WORK TASK =>
Whatever precedes the line containing "Open the Cacao Forest circular logo image" is not copied; that line and every line after it through the final one below are copied exactly, except pictures.

___ ENTRIES SHOWN

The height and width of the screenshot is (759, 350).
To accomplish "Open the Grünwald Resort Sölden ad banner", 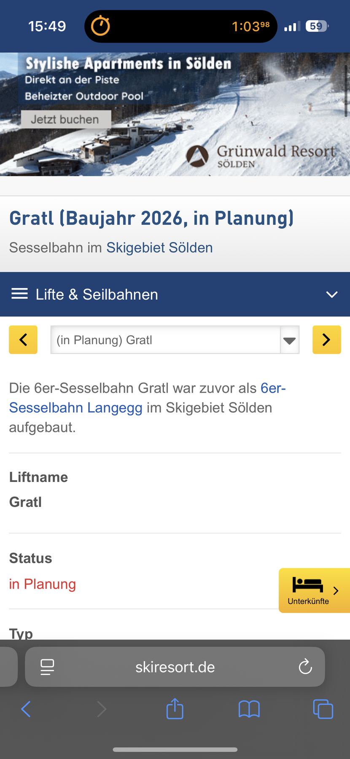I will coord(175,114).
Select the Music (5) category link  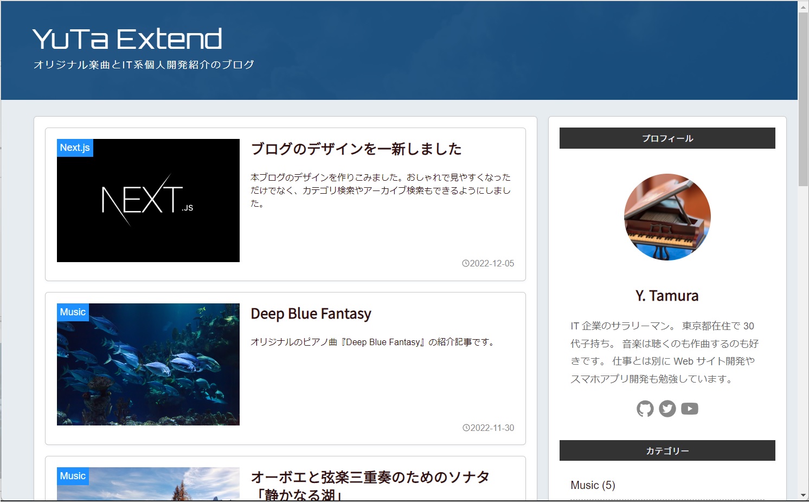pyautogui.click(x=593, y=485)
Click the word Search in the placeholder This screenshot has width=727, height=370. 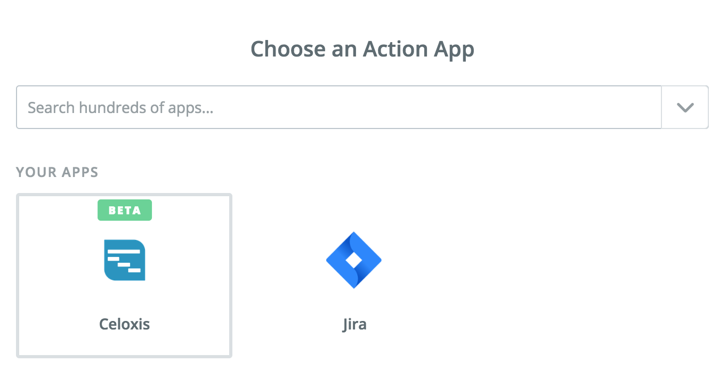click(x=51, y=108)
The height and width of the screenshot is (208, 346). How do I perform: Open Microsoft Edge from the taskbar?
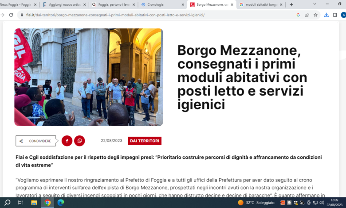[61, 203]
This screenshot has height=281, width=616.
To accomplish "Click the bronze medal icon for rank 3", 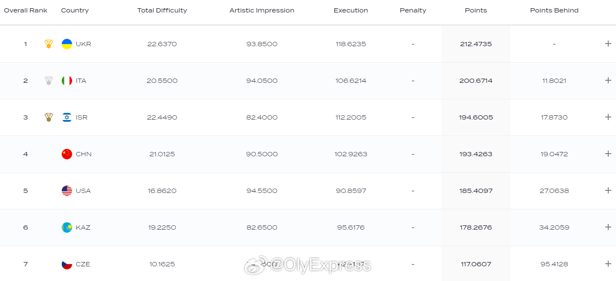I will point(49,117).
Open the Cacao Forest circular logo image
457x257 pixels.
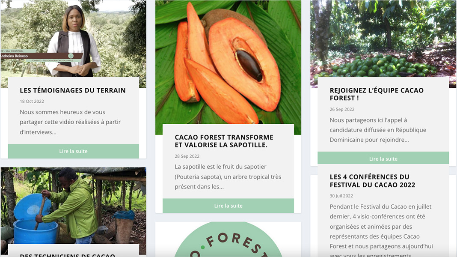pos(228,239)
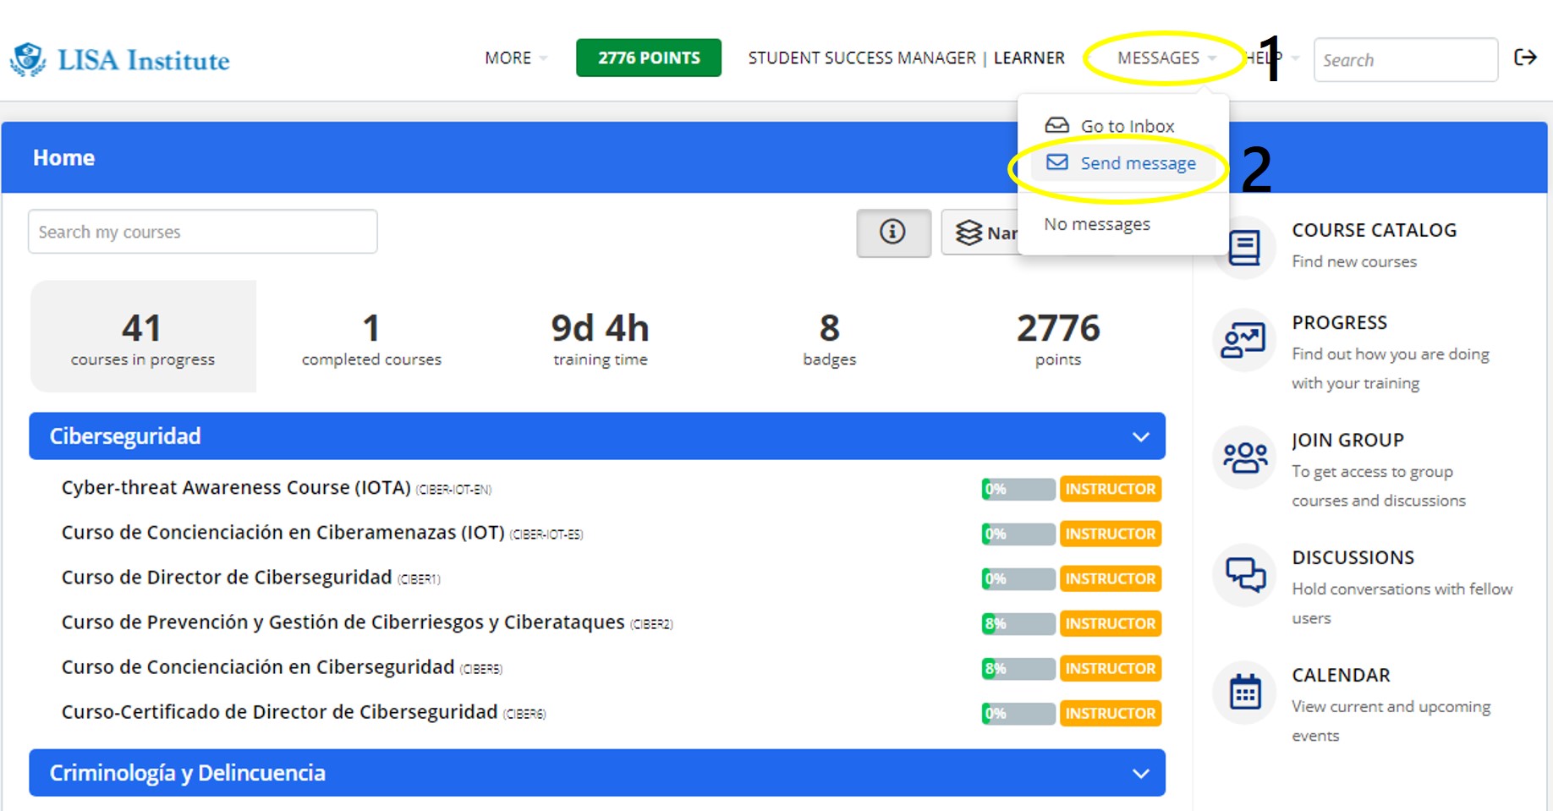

______

EXERCISE ANSWER =>
Open the Cacao Forest circular logo image
457x257 pixels.
pos(228,239)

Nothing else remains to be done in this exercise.